Results and Benefits
The updated architecture delivered measurable improvements in both operational efficiency and business outcomes:
Operational Metrics:
• Latency reduction: Direct inference on GPU-based EC2 instances reduced alert classification latency by over 70% compared to the initial Bedrock-only deployment.
• High reliability: SNS-based fan-out ensured 100% delivery to subscribed endpoints, eliminating missed critical alerts.
• Faster response times: Average notification time decreased from 180 seconds to under 15 seconds (91.7% improvement).
• Improved accuracy: Custom-trained NLP models optimized for Turkish context achieved higher severity classification accuracy than general-purpose foundation models.
Business Impact:
• Enhanced SLA compliance through faster and more reliable incident handling.
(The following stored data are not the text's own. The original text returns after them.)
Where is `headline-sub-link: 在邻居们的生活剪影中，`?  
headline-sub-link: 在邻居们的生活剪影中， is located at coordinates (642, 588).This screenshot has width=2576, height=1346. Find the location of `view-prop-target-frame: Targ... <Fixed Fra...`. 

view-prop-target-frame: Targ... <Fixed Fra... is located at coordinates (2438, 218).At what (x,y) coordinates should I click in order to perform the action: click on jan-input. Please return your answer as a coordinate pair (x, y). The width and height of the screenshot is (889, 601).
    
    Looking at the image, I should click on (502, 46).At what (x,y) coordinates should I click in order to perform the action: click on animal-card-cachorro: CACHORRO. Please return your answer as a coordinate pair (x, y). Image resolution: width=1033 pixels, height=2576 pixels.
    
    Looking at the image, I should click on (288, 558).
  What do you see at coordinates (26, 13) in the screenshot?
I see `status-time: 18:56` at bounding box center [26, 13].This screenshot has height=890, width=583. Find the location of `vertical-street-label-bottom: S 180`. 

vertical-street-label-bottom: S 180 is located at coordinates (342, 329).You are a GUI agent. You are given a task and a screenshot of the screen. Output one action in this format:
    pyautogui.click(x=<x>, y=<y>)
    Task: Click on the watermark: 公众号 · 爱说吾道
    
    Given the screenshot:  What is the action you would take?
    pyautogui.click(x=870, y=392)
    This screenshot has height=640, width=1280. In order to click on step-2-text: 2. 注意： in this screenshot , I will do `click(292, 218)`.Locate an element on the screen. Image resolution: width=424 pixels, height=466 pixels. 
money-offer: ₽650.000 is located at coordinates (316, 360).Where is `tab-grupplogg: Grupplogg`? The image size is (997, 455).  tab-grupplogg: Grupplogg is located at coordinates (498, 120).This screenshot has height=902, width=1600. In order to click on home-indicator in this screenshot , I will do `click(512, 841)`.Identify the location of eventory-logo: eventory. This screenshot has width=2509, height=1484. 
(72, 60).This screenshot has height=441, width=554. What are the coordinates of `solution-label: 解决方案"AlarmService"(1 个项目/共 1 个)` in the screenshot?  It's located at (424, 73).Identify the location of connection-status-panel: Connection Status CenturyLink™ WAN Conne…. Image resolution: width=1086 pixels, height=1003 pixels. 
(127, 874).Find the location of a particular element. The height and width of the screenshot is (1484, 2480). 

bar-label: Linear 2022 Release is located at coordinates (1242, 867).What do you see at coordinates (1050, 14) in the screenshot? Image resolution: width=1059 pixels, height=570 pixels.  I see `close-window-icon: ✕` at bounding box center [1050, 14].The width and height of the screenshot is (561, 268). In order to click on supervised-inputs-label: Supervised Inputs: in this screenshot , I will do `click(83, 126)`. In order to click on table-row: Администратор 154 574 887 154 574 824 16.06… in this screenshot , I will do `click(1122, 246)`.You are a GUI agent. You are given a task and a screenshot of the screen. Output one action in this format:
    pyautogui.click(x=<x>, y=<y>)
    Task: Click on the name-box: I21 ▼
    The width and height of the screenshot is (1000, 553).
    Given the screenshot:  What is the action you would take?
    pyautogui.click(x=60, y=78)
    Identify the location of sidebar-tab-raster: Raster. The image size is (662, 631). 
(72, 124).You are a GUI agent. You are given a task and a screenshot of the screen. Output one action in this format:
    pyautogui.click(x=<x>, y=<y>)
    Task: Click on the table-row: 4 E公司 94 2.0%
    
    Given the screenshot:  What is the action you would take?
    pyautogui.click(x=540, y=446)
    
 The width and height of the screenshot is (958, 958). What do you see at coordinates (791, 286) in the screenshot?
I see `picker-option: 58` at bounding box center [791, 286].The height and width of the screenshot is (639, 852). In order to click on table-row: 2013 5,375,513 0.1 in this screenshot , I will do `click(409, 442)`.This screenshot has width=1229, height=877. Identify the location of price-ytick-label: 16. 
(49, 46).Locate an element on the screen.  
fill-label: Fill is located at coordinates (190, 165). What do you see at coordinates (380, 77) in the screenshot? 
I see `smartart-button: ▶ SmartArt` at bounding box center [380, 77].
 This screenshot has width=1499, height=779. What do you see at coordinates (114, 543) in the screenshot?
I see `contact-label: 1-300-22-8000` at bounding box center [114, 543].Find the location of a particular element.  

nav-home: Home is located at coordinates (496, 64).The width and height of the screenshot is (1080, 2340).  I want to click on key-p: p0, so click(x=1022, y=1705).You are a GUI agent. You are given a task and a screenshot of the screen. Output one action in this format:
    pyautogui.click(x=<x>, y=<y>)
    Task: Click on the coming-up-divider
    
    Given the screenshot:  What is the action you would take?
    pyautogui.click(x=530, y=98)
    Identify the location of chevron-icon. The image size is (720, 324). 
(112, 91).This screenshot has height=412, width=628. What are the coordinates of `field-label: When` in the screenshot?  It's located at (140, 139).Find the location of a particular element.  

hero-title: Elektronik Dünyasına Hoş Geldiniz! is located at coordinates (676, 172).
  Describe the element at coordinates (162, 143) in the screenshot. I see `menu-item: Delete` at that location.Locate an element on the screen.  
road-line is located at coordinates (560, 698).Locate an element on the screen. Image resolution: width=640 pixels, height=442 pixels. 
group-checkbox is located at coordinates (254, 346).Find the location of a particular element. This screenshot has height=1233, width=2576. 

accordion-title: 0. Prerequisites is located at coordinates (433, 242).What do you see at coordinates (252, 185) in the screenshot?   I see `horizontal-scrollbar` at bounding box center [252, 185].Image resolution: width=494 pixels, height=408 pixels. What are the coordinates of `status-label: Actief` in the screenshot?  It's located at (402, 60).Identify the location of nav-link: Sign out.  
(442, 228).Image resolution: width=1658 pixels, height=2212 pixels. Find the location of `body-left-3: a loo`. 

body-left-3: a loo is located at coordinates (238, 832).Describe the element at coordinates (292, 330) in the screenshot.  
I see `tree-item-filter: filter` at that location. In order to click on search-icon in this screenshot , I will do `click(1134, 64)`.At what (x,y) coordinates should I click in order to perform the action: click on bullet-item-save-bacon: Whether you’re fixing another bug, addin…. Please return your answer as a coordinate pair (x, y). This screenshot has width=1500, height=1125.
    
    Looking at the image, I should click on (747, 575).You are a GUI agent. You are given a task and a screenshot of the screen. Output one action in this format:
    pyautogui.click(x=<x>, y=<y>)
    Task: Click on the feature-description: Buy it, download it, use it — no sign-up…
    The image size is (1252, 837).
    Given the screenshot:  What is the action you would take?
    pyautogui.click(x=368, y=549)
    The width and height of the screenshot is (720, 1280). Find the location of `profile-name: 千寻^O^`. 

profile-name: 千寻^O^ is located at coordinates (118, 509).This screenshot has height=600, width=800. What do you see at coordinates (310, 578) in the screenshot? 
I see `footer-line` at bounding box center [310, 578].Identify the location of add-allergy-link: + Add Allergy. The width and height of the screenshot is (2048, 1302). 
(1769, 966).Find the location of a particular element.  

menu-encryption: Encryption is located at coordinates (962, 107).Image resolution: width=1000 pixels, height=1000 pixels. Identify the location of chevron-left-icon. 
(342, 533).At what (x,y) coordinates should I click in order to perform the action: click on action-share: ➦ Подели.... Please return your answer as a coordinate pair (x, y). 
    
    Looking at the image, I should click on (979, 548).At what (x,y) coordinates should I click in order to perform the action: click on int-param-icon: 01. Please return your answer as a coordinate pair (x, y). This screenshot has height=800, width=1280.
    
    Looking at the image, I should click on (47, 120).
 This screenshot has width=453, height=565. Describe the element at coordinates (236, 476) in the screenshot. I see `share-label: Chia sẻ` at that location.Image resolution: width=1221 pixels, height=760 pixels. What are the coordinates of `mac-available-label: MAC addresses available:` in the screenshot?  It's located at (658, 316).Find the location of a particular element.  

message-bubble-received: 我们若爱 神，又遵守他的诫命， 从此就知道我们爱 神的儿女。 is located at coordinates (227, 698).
• Improved customer satisfaction driven by rapid response and proactive resolution suggestions.
• Reduced support workload by automating parsing, classification, and contextual solution delivery.
• Future extensibility: SNS enables easy integration with new communication channels or incident management platforms.
The Callie system now supports dozens of enterprise clients, managing thousands of notifications monthly. By shifting inference to custom GPU-based NLP models while leveraging Amazon Bedrock and SageMaker for training and contextual enrichment, E-Çözüm achieved the optimal balance between performance, scalability, and flexibility.
This case study highlights how hybrid AI/ML architectures—combining custom model hosting with AWS managed services—can deliver transformative results in mission-critical operations.